Since March 1, the share of the population receiving the COVID-19 vaccine has increased among racial / ethnic groups, but vaccination rates for whites have stayed the most compared to rates for Asian, Black, and Hispanic Black and Hispanic. For people (Figure 3). While the ratio of White vaccination rates has decreased compared to rates for other groups, the absolute difference in rates has increased in most states reporting during this period. The completeness of race / ethnicity data has improved in most states since March 1, with some states, such as Utah, Arizona, Texas, Alaska and Michigan, having a large decline in the share of immunizations with unknown or missing races. Over time it would be better to continue to monitor the data to see if inequalities persist and are becoming wider or narrower and how this pattern may vary across states.
Together, these data raise concerns about racial disparities in COVID-19 vaccination. Preventing such inequalities will be important for people of color to reduce the adverse effects of the epidemic, to prevent widespread inequalities, and to achieve widespread population immunity. Many states are implementing Strategies To address these disparities, and the federal government is launching a range of approaches to expand vaccine access and offtake, with particular focus on outlining areas and communities that are vulnerable to the epidemic. Monitoring these data over time can help to find out whether these efforts help reduce racial gaps in vaccination and continue to take further action.

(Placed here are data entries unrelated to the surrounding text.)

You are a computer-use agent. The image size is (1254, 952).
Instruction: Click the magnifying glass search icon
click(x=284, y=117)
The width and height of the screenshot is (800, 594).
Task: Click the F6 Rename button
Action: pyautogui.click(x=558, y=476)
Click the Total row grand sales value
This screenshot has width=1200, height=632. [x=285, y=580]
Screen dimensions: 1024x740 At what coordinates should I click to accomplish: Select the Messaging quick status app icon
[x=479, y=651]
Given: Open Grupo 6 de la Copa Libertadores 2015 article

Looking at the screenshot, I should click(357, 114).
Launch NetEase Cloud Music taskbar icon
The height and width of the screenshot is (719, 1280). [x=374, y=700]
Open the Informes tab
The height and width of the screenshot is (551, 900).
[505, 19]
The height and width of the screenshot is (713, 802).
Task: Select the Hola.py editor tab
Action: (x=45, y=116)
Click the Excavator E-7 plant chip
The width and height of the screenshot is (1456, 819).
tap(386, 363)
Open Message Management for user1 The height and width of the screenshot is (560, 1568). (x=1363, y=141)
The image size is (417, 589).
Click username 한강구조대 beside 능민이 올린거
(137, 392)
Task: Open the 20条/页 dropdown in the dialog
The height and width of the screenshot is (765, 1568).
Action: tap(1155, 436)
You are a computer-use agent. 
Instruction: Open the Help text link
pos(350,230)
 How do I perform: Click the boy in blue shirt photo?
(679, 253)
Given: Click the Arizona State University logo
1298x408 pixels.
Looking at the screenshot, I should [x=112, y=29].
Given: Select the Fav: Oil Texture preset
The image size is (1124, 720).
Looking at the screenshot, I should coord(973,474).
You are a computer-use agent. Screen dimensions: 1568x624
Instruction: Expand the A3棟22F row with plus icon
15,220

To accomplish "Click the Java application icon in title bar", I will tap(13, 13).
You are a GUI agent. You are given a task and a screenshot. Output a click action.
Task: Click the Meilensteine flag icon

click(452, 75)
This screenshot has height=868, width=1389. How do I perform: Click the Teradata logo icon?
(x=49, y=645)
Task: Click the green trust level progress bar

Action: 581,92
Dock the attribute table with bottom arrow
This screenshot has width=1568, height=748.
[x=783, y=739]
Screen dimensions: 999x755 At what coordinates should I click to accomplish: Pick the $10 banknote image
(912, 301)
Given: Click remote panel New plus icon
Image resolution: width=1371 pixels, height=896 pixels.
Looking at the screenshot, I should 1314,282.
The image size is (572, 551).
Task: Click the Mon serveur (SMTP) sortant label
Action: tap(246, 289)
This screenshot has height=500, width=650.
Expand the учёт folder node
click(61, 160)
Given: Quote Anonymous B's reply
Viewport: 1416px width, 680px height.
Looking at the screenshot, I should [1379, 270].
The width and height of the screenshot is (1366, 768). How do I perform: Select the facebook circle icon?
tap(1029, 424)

While the data provide useful insights, they are subject to gaps, limitations, and inconsistencies that limit the ability to get a complete picture of who is and who is not vaccinated. For example, data gaps and separate reporting of data for vaccinations administered through the Indian Health Service limit the ability to analyze vaccinations between American Indian and Alaska Native people and native Hawaiians and other Pacific islanders. In addition, some states have high shares of vaccination that are missing race / ethnicity or are classified as “other”, limiting their ability to interpret the data. For example, in Alaska, more than 30% of vaccinations were among those classified as “other” races, and in Michigan and Virginia the race for more than 30% of vaccinations was unknown. Four states were not yet reporting vaccination data by race / ethnicity. Comprehensive standardized data across states will be important to monitor and ensure the vaccine.
All reported data on vaccination by race / ethnicity is available through us COVID-19 State Data and Policy Actions Tracker And is downloadable through our state health facts online Table. KFF will continue to update these figures regularly as vaccination distribution continues and more people become eligible.